## [Given data]
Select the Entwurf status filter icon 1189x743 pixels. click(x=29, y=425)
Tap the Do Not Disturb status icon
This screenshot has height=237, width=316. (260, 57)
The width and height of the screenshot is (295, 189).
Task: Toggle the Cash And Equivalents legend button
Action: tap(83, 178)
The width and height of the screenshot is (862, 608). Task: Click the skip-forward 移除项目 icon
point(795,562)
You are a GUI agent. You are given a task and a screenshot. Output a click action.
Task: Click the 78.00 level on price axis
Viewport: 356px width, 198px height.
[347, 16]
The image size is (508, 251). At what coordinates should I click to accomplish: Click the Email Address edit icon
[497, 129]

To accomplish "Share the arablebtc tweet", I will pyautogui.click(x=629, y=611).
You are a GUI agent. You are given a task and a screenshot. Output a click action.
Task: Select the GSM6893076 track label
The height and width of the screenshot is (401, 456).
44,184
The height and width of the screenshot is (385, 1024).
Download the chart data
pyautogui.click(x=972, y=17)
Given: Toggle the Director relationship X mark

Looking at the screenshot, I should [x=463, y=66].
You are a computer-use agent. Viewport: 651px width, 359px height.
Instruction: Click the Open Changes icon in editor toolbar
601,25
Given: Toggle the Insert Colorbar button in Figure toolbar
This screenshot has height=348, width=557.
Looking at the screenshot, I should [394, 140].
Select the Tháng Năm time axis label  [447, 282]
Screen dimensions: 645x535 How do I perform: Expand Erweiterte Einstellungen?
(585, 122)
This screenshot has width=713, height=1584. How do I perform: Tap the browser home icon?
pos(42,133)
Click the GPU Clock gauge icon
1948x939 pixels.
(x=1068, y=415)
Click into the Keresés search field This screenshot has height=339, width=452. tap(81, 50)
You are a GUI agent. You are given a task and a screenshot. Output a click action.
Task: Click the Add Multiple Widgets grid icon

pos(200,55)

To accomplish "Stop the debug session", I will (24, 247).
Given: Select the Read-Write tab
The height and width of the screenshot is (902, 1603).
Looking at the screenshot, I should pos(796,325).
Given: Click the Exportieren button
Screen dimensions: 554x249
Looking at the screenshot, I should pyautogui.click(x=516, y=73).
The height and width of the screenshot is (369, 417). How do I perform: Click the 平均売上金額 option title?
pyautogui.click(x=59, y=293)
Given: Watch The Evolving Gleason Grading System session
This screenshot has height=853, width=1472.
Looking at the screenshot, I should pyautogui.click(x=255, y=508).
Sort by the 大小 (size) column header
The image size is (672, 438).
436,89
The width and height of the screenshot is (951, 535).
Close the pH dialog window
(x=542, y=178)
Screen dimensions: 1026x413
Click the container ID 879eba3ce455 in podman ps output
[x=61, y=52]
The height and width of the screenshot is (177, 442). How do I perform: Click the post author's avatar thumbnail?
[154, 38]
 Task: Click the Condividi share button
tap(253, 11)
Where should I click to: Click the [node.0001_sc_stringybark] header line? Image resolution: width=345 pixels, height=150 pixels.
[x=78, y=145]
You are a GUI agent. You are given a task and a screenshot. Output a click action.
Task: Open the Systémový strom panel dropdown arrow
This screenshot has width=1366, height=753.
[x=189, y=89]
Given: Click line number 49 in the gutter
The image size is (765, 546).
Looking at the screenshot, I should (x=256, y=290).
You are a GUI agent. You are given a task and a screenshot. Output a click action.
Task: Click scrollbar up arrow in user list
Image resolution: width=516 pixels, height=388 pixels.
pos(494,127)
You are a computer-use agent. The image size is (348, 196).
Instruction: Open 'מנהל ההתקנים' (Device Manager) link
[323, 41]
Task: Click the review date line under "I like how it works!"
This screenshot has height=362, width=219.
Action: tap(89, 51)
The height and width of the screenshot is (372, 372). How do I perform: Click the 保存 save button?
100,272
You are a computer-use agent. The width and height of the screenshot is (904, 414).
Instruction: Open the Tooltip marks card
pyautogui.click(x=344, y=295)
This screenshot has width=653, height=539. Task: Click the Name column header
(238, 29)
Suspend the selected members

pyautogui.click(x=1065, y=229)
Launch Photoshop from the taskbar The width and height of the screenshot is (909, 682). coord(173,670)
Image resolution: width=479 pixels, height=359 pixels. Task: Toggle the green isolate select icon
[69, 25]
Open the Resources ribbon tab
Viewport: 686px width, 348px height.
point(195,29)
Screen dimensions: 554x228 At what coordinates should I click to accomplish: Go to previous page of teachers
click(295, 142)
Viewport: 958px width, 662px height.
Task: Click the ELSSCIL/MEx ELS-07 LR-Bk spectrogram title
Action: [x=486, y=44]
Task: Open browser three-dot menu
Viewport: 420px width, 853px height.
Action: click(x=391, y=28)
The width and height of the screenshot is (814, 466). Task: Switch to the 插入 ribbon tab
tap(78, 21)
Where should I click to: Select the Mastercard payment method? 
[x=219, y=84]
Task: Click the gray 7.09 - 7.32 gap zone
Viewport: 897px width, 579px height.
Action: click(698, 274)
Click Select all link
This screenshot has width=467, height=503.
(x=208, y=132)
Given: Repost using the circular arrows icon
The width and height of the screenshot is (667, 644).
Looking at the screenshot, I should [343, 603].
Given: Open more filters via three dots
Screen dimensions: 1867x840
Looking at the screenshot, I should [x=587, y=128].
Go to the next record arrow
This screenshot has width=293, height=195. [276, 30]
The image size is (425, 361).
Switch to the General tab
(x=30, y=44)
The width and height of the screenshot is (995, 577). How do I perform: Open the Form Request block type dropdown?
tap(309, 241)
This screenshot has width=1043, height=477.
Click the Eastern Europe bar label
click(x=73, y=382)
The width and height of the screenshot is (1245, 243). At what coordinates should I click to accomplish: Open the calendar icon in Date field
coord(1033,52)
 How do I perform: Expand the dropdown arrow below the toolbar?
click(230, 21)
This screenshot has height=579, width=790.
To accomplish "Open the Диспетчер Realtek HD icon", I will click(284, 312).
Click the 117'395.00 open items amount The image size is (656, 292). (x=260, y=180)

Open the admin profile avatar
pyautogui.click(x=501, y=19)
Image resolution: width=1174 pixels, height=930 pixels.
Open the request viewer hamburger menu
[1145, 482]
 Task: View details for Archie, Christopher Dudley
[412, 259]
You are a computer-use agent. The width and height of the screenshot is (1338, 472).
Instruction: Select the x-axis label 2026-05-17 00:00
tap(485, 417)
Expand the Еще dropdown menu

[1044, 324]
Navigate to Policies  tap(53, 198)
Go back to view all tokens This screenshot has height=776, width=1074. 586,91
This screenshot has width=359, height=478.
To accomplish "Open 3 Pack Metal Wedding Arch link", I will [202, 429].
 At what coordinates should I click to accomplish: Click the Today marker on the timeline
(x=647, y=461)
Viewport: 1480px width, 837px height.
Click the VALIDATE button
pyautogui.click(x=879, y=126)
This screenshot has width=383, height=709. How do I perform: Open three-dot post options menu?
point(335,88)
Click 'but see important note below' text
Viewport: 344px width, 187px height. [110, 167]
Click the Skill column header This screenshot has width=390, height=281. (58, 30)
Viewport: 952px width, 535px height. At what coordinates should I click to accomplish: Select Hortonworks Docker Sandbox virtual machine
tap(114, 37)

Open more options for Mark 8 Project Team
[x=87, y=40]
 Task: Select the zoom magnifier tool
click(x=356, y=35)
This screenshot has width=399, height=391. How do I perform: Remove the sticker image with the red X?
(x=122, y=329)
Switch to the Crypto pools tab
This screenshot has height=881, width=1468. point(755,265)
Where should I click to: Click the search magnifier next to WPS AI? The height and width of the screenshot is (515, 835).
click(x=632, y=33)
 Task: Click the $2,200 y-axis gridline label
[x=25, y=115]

## [Exercise details]
Your answer must be every record above, set down exactly as written.

## [Solution to the exercise]
Select the Entwurf status filter icon 1189x743 pixels. click(x=29, y=425)
Tap the Do Not Disturb status icon
This screenshot has height=237, width=316. (260, 57)
The width and height of the screenshot is (295, 189).
Task: Toggle the Cash And Equivalents legend button
Action: tap(83, 178)
The width and height of the screenshot is (862, 608). Task: Click the skip-forward 移除项目 icon
point(795,562)
You are a GUI agent. You are given a task and a screenshot. Output a click action.
Task: Click the 78.00 level on price axis
Viewport: 356px width, 198px height.
[347, 16]
The image size is (508, 251). At what coordinates should I click to accomplish: Click the Email Address edit icon
[497, 129]

To accomplish "Share the arablebtc tweet", I will pyautogui.click(x=629, y=611).
You are a GUI agent. You are given a task and a screenshot. Output a click action.
Task: Select the GSM6893076 track label
The height and width of the screenshot is (401, 456).
44,184
The height and width of the screenshot is (385, 1024).
Download the chart data
pyautogui.click(x=972, y=17)
Given: Toggle the Director relationship X mark

Looking at the screenshot, I should [x=463, y=66].
You are a computer-use agent. Viewport: 651px width, 359px height.
Instruction: Click the Open Changes icon in editor toolbar
601,25
Given: Toggle the Insert Colorbar button in Figure toolbar
This screenshot has height=348, width=557.
Looking at the screenshot, I should [394, 140].
Select the Tháng Năm time axis label  [447, 282]
Screen dimensions: 645x535 How do I perform: Expand Erweiterte Einstellungen?
(585, 122)
This screenshot has width=713, height=1584. How do I perform: Tap the browser home icon?
pos(42,133)
Click the GPU Clock gauge icon
1948x939 pixels.
(x=1068, y=415)
Click into the Keresés search field This screenshot has height=339, width=452. tap(81, 50)
You are a GUI agent. You are given a task and a screenshot. Output a click action.
Task: Click the Add Multiple Widgets grid icon

pos(200,55)

To accomplish "Stop the debug session", I will (24, 247).
Given: Select the Read-Write tab
The height and width of the screenshot is (902, 1603).
Looking at the screenshot, I should pos(796,325).
Given: Click the Exportieren button
Screen dimensions: 554x249
Looking at the screenshot, I should pyautogui.click(x=516, y=73).
The height and width of the screenshot is (369, 417). How do I perform: Click the 平均売上金額 option title?
pyautogui.click(x=59, y=293)
Given: Watch The Evolving Gleason Grading System session
This screenshot has height=853, width=1472.
Looking at the screenshot, I should pyautogui.click(x=255, y=508).
Sort by the 大小 (size) column header
The image size is (672, 438).
436,89
The width and height of the screenshot is (951, 535).
Close the pH dialog window
(x=542, y=178)
Screen dimensions: 1026x413
Click the container ID 879eba3ce455 in podman ps output
[x=61, y=52]
The height and width of the screenshot is (177, 442). How do I perform: Click the post author's avatar thumbnail?
[154, 38]
 Task: Click the Condividi share button
tap(253, 11)
Where should I click to: Click the [node.0001_sc_stringybark] header line? Image resolution: width=345 pixels, height=150 pixels.
[x=78, y=145]
You are a GUI agent. You are given a task and a screenshot. Output a click action.
Task: Open the Systémový strom panel dropdown arrow
This screenshot has width=1366, height=753.
[x=189, y=89]
Given: Click line number 49 in the gutter
The image size is (765, 546).
Looking at the screenshot, I should (x=256, y=290).
You are a GUI agent. You are given a task and a screenshot. Output a click action.
Task: Click scrollbar up arrow in user list
Image resolution: width=516 pixels, height=388 pixels.
pos(494,127)
You are a computer-use agent. The image size is (348, 196).
Instruction: Open 'מנהל ההתקנים' (Device Manager) link
[323, 41]
Task: Click the review date line under "I like how it works!"
This screenshot has height=362, width=219.
Action: tap(89, 51)
The height and width of the screenshot is (372, 372). How do I perform: Click the 保存 save button?
100,272
You are a computer-use agent. The width and height of the screenshot is (904, 414).
Instruction: Open the Tooltip marks card
pyautogui.click(x=344, y=295)
This screenshot has width=653, height=539. Task: Click the Name column header
(238, 29)
Suspend the selected members

pyautogui.click(x=1065, y=229)
Launch Photoshop from the taskbar The width and height of the screenshot is (909, 682). coord(173,670)
Image resolution: width=479 pixels, height=359 pixels. Task: Toggle the green isolate select icon
[69, 25]
Open the Resources ribbon tab
Viewport: 686px width, 348px height.
point(195,29)
Screen dimensions: 554x228 At what coordinates should I click to accomplish: Go to previous page of teachers
click(295, 142)
Viewport: 958px width, 662px height.
Task: Click the ELSSCIL/MEx ELS-07 LR-Bk spectrogram title
Action: [x=486, y=44]
Task: Open browser three-dot menu
Viewport: 420px width, 853px height.
Action: click(x=391, y=28)
The width and height of the screenshot is (814, 466). Task: Switch to the 插入 ribbon tab
tap(78, 21)
Where should I click to: Select the Mastercard payment method? 
[x=219, y=84]
Task: Click the gray 7.09 - 7.32 gap zone
Viewport: 897px width, 579px height.
Action: click(698, 274)
Click Select all link
This screenshot has width=467, height=503.
(x=208, y=132)
Given: Repost using the circular arrows icon
The width and height of the screenshot is (667, 644).
Looking at the screenshot, I should [343, 603].
Given: Open more filters via three dots
Screen dimensions: 1867x840
Looking at the screenshot, I should [x=587, y=128].
Go to the next record arrow
This screenshot has width=293, height=195. [276, 30]
The image size is (425, 361).
Switch to the General tab
(x=30, y=44)
The width and height of the screenshot is (995, 577). How do I perform: Open the Form Request block type dropdown?
tap(309, 241)
This screenshot has width=1043, height=477.
Click the Eastern Europe bar label
click(x=73, y=382)
The width and height of the screenshot is (1245, 243). At what coordinates should I click to accomplish: Open the calendar icon in Date field
coord(1033,52)
 How do I perform: Expand the dropdown arrow below the toolbar?
click(230, 21)
This screenshot has height=579, width=790.
To accomplish "Open the Диспетчер Realtek HD icon", I will click(284, 312).
Click the 117'395.00 open items amount The image size is (656, 292). (x=260, y=180)

Open the admin profile avatar
pyautogui.click(x=501, y=19)
Image resolution: width=1174 pixels, height=930 pixels.
Open the request viewer hamburger menu
[1145, 482]
 Task: View details for Archie, Christopher Dudley
[412, 259]
You are a computer-use agent. The width and height of the screenshot is (1338, 472).
Instruction: Select the x-axis label 2026-05-17 00:00
tap(485, 417)
Expand the Еще dropdown menu

[1044, 324]
Navigate to Policies  tap(53, 198)
Go back to view all tokens This screenshot has height=776, width=1074. 586,91
This screenshot has width=359, height=478.
To accomplish "Open 3 Pack Metal Wedding Arch link", I will [202, 429].
 At what coordinates should I click to accomplish: Click the Today marker on the timeline
(x=647, y=461)
Viewport: 1480px width, 837px height.
Click the VALIDATE button
pyautogui.click(x=879, y=126)
This screenshot has width=383, height=709. How do I perform: Open three-dot post options menu?
point(335,88)
Click 'but see important note below' text
Viewport: 344px width, 187px height. [110, 167]
Click the Skill column header This screenshot has width=390, height=281. (58, 30)
Viewport: 952px width, 535px height. At what coordinates should I click to accomplish: Select Hortonworks Docker Sandbox virtual machine
tap(114, 37)

Open more options for Mark 8 Project Team
[x=87, y=40]
 Task: Select the zoom magnifier tool
click(x=356, y=35)
This screenshot has width=399, height=391. How do I perform: Remove the sticker image with the red X?
(x=122, y=329)
Switch to the Crypto pools tab
This screenshot has height=881, width=1468. point(755,265)
Where should I click to: Click the search magnifier next to WPS AI? The height and width of the screenshot is (515, 835).
click(x=632, y=33)
 Task: Click the $2,200 y-axis gridline label
[x=25, y=115]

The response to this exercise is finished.